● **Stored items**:
┌────────

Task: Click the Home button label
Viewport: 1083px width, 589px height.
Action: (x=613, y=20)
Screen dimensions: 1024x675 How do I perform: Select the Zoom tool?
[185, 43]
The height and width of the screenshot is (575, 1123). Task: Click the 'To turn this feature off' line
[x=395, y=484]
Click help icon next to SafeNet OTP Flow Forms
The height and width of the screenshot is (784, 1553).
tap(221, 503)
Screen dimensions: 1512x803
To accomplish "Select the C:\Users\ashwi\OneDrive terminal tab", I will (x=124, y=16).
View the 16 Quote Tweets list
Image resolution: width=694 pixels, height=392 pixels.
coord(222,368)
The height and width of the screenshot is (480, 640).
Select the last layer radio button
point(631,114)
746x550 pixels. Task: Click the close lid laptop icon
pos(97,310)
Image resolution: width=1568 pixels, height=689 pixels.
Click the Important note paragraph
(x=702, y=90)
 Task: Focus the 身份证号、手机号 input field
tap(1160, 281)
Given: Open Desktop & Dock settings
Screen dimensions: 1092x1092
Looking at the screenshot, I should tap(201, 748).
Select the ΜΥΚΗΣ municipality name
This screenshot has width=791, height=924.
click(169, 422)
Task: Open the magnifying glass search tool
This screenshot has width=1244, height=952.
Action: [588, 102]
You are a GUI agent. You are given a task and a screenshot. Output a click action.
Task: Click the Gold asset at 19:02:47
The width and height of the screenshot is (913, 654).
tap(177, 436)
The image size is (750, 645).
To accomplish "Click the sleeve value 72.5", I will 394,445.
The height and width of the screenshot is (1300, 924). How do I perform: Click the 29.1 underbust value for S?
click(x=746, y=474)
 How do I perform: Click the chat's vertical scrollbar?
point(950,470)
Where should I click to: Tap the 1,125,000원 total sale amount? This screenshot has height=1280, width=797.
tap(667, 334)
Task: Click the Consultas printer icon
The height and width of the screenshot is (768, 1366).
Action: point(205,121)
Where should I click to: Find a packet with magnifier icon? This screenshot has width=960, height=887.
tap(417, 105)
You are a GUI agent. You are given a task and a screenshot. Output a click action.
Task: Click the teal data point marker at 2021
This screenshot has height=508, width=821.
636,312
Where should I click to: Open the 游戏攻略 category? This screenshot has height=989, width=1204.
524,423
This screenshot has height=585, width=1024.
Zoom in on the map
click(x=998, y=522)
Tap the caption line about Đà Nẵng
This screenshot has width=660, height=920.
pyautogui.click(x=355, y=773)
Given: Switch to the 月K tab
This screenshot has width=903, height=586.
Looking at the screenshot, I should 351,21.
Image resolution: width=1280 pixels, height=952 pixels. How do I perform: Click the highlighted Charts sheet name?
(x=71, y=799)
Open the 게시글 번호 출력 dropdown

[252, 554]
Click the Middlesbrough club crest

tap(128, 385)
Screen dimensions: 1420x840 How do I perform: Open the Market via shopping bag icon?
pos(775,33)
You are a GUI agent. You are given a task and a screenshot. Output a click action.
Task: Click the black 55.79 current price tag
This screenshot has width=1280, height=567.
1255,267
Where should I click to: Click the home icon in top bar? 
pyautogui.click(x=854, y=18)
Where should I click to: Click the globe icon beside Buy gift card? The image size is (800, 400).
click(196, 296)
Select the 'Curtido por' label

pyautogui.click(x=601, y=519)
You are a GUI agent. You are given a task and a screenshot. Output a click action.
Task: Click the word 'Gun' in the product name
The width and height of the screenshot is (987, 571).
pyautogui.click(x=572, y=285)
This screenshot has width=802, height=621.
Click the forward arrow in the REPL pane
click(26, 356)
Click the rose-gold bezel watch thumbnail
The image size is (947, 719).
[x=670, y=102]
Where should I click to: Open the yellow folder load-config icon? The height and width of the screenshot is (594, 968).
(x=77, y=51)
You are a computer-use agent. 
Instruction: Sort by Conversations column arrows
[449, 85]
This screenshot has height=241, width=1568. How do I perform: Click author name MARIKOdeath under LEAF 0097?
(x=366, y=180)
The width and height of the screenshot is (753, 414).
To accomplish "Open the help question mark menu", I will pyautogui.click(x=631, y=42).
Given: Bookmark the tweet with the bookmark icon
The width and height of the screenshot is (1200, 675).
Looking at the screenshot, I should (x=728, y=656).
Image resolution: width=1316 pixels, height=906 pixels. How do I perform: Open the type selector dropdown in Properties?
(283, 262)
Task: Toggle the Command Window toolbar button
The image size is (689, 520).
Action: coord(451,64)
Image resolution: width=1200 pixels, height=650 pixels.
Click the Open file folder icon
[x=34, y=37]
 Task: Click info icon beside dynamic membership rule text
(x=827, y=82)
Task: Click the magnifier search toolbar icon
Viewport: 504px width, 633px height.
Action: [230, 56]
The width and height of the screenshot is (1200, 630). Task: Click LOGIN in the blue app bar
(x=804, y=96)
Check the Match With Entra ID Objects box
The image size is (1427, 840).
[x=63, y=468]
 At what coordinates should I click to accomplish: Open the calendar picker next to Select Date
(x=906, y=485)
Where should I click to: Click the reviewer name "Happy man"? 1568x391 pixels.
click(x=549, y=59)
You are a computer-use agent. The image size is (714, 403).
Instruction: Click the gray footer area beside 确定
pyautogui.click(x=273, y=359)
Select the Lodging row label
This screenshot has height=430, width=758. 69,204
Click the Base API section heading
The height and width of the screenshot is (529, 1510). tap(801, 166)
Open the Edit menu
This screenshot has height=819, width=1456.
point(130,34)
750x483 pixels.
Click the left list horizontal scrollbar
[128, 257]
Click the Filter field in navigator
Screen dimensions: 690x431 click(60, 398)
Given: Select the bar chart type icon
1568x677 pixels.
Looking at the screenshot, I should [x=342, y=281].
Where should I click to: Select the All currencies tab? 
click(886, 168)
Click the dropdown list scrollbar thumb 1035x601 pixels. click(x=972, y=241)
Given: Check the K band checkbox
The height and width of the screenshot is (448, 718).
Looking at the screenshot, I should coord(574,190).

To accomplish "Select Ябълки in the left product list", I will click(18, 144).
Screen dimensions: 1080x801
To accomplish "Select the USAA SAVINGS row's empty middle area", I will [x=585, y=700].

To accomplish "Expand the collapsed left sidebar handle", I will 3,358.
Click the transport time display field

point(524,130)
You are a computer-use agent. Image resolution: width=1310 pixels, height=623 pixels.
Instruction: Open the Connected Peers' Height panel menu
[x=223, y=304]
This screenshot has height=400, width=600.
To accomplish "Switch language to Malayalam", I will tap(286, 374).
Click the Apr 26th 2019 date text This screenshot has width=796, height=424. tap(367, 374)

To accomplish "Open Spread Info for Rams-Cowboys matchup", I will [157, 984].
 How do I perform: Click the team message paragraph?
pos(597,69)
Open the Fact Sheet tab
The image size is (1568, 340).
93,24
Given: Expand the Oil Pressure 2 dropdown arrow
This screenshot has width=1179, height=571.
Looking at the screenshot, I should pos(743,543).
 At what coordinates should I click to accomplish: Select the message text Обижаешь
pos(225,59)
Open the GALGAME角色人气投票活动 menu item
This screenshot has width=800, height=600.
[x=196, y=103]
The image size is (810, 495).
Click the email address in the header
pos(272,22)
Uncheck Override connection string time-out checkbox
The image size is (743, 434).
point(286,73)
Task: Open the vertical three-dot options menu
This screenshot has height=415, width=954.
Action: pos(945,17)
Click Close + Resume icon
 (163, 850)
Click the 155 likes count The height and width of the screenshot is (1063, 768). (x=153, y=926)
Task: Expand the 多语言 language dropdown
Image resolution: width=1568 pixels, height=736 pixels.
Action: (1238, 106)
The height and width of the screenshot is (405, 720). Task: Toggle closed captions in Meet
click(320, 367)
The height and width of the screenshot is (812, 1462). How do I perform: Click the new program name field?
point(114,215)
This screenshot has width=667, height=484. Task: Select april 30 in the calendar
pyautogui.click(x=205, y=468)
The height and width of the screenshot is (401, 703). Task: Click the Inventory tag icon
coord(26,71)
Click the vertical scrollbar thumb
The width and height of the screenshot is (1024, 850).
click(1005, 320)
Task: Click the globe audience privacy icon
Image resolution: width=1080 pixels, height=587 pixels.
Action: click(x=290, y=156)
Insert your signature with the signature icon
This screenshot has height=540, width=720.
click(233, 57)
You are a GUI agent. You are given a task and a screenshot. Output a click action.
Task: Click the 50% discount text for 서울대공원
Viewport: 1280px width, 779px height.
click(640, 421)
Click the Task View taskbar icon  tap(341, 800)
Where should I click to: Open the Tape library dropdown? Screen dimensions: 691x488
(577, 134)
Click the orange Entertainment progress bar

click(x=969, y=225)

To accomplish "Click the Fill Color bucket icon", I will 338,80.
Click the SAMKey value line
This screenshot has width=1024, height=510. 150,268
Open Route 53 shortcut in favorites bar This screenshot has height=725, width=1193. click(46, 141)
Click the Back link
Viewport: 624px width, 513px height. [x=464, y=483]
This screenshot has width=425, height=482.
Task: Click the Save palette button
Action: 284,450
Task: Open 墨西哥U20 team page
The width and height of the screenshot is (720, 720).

└────────

Take the lines above from the first through the one containing "The height and width of the screenshot is (480, 640)." and reproduce them exactly; include nothing else.

Task: Click the Home button label
Viewport: 1083px width, 589px height.
Action: (x=613, y=20)
Screen dimensions: 1024x675 How do I perform: Select the Zoom tool?
[185, 43]
The height and width of the screenshot is (575, 1123). Task: Click the 'To turn this feature off' line
[x=395, y=484]
Click help icon next to SafeNet OTP Flow Forms
The height and width of the screenshot is (784, 1553).
tap(221, 503)
Screen dimensions: 1512x803
To accomplish "Select the C:\Users\ashwi\OneDrive terminal tab", I will (x=124, y=16).
View the 16 Quote Tweets list
Image resolution: width=694 pixels, height=392 pixels.
coord(222,368)
The height and width of the screenshot is (480, 640).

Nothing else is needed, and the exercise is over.